I feel like I’m still just starting my journey into Studio Ghibli’s animation, having not seen any until Isao Takahata’s The Tale of the Princess Kaguya about four years ago, and since having watched a number of the Miyazaki films (almost all extraordinary). In a sense, My Neighbours the Yamadas is less easily categorisable, given it has the sense of a serialised comic strip (which it is, after all, based upon), just these little self-contained stories, introduced by titles and often book-ended by a haiku. The animation focuses on the details that matter, so this isn’t the kind of richly-detailed visual worlds that you get in Miyazaki or, say, Your Name. (2016). Instead, there’s a caricaturists’ sense at work in capturing the personalities of these six characters (grandma, mum and dad, son and daughter, and pet dog), which, while setting it aside from some of these other titles, also gives it an immediacy and vibrancy that is somehow even stronger.

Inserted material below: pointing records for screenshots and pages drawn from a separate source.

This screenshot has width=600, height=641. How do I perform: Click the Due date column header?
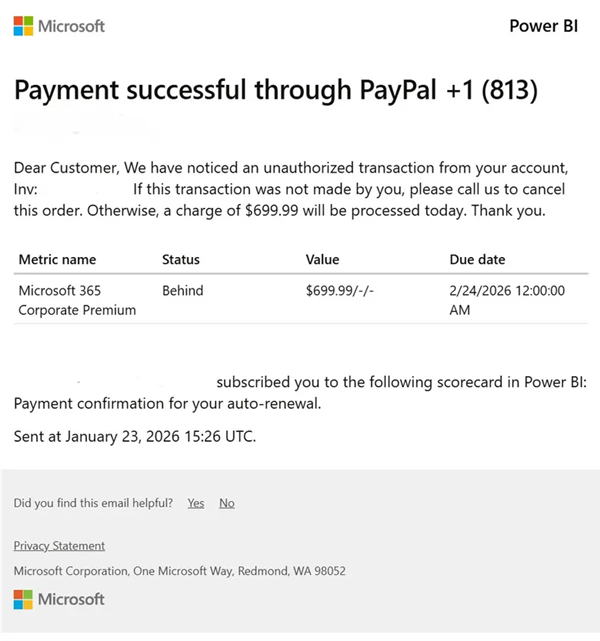pos(477,259)
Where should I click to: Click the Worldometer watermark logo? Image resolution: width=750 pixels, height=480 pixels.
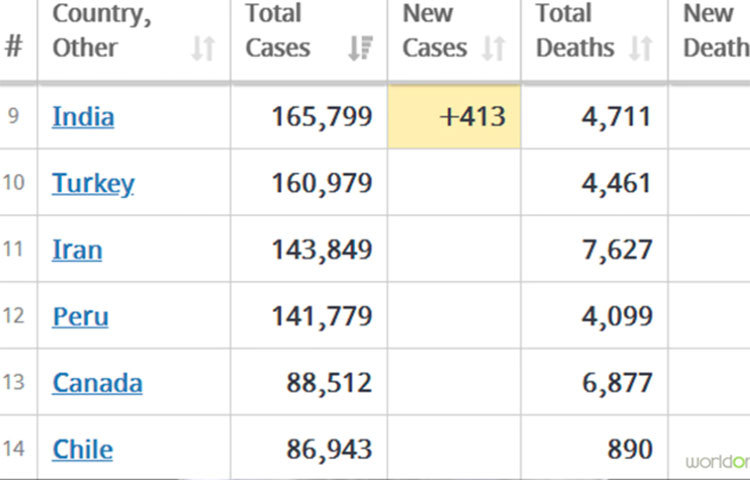click(718, 461)
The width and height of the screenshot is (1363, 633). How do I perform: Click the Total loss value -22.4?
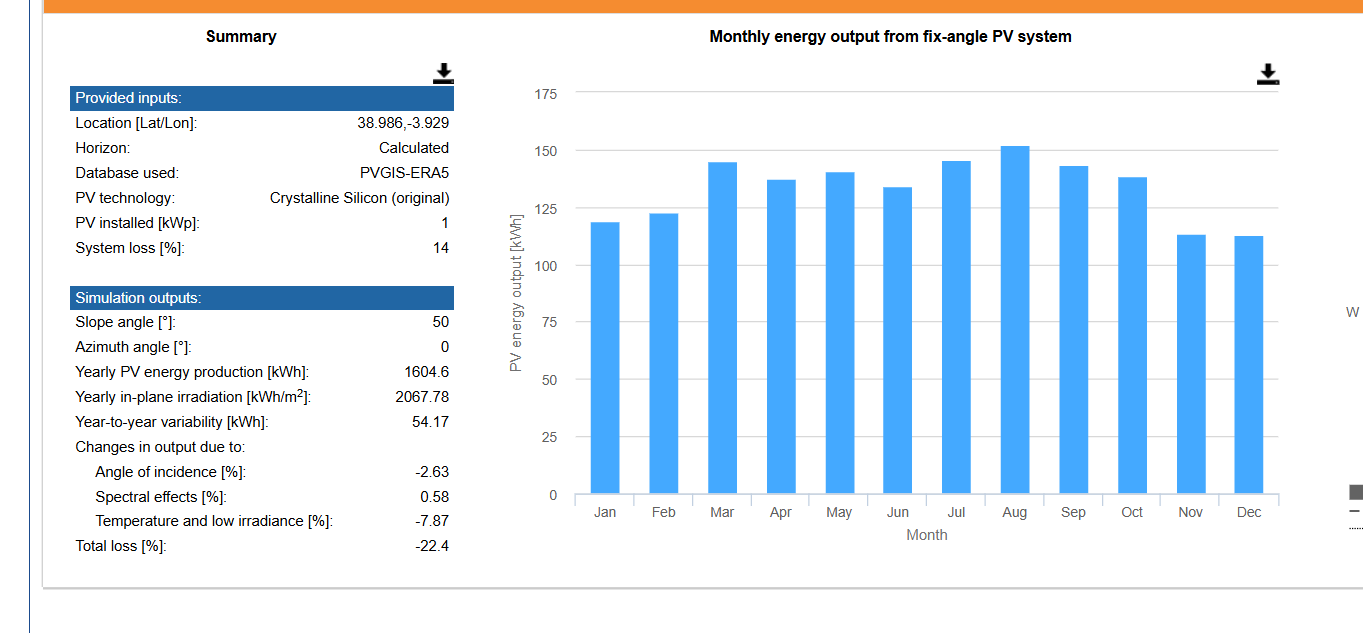431,546
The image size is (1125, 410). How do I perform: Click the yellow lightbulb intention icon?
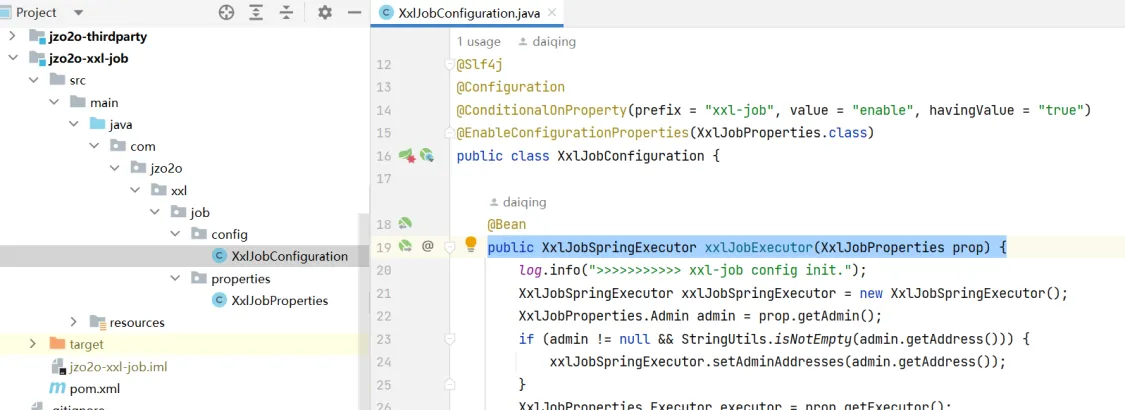point(471,246)
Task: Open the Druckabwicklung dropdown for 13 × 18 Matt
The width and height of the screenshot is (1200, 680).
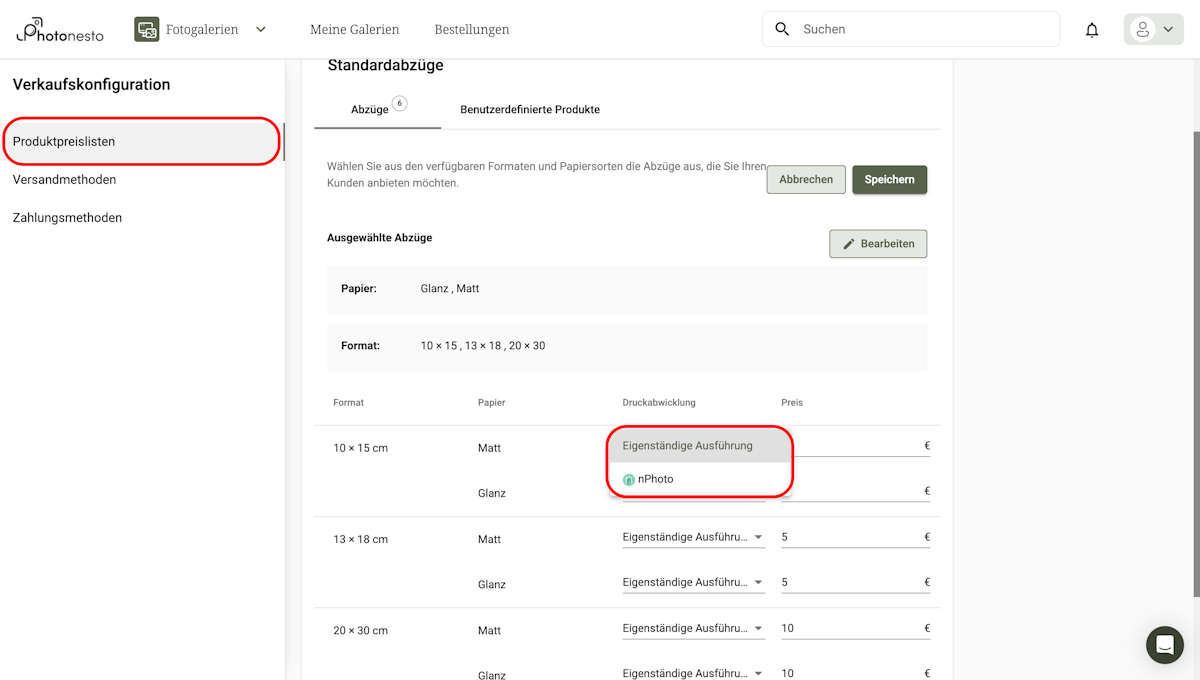Action: pos(693,537)
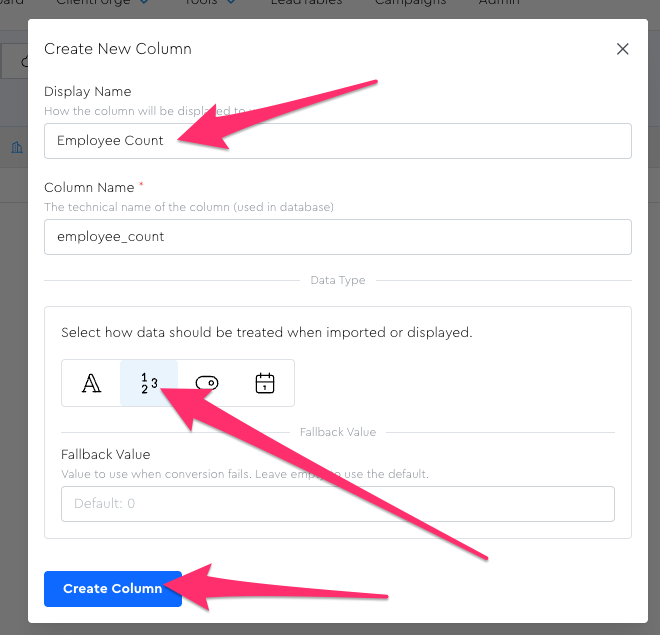Choose the Boolean toggle data type
The width and height of the screenshot is (660, 635).
pyautogui.click(x=207, y=383)
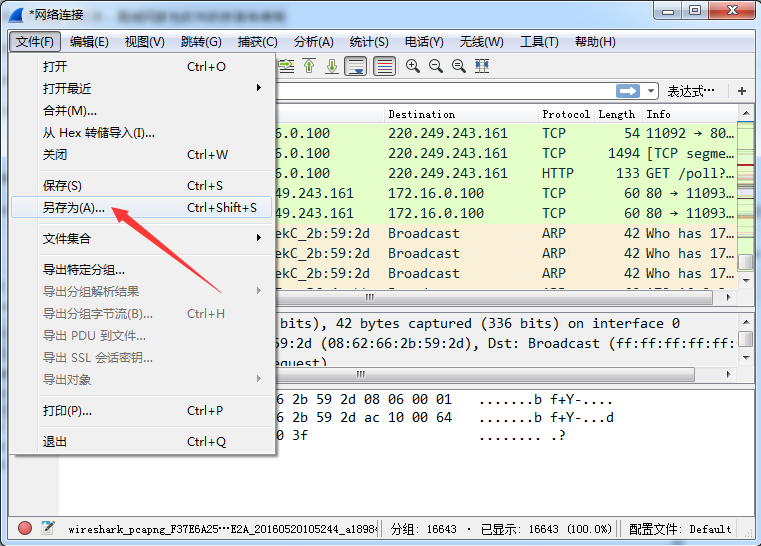761x546 pixels.
Task: Choose 导出特定分组... menu entry
Action: 84,269
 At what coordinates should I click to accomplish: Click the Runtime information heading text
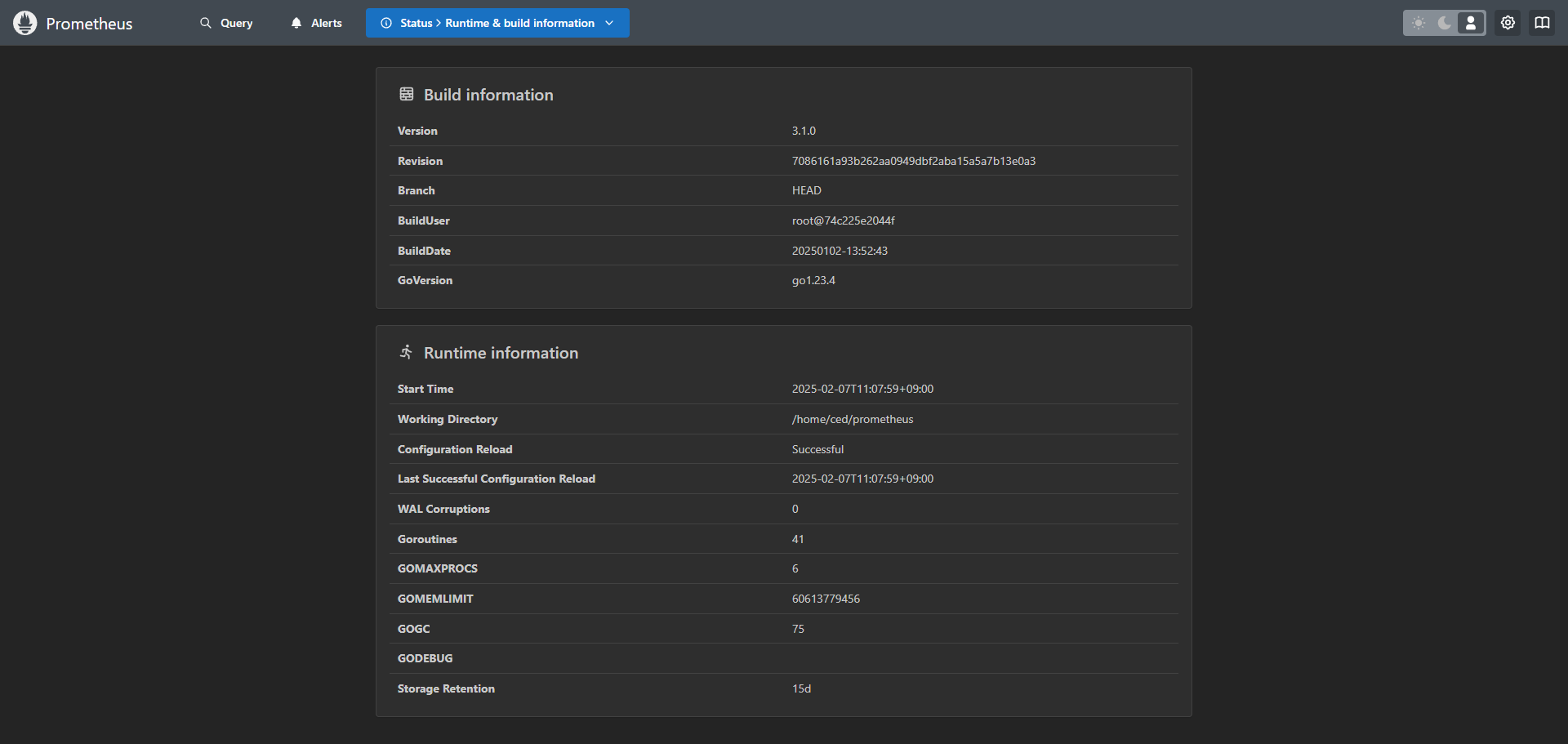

In telling these little stories, it’s elucidating something of the mystery (to us as Western viewers, but perhaps even to them) of Japanese life and customs, while also showing the evident care that works within the family. The humour is all very gentle, and this is ultimately a likeable, sweet film about family life.
Director/Writer Isao Takahata 高畑勲 (based on the manga series ののちゃん Nono-chan by Hisaichi Ishii 石井壽一); Starring Toru Masuoka 益岡徹, Yukiji Asaoka 朝丘雪路; Length 104 minutes.
Seen at home (DVD), London, Saturday 30 November 2019.
I’d never actually seen a Studio Ghibli film before, which seems like quite an oversight, especially given that this film by one of the studio’s founders, Isao Takahata, is so delightful. It uses a traditional folk tale about a bamboo cutter who chances across a mystical baby (and huge wealth) while out at work. The baby grows at a rapid rate, eventually being hailed as a princess and relocated by her now-avaricious father to the city. The film itself, for all its narrative incident, unfolds at a relaxed pace that allows for lengthy sequences such as the Princess choosing from her suitors. However, just as it has plenty of openness to its narrative structure, so the visual style has a beautifully balanced sense of space, with impressionistic use of watercolours and charcoal shading, which at times (such as a scene of the Princess running across the countryside) is pushed into an almost abstract dimension. There’s little attempt to restrain the story’s mythical qualities, such that the ending is surprisingly similar to that of 2001: A Space Odyssey, but as the expansive running time should suggest, this film is less about how the story is concluded as about the telling, which is immersive and yet meandering.
Director Isao Takahata 高畑勲; Writers Takahata and Riko Sakaguchi 坂口理子 (based on the folk tale 竹取物語 Taketori Monogatari “The Tale of the Bamboo Cutter”); Length 137 minutes.
Seen at Cineworld West India Quay, London, Wednesday 25 March 2015.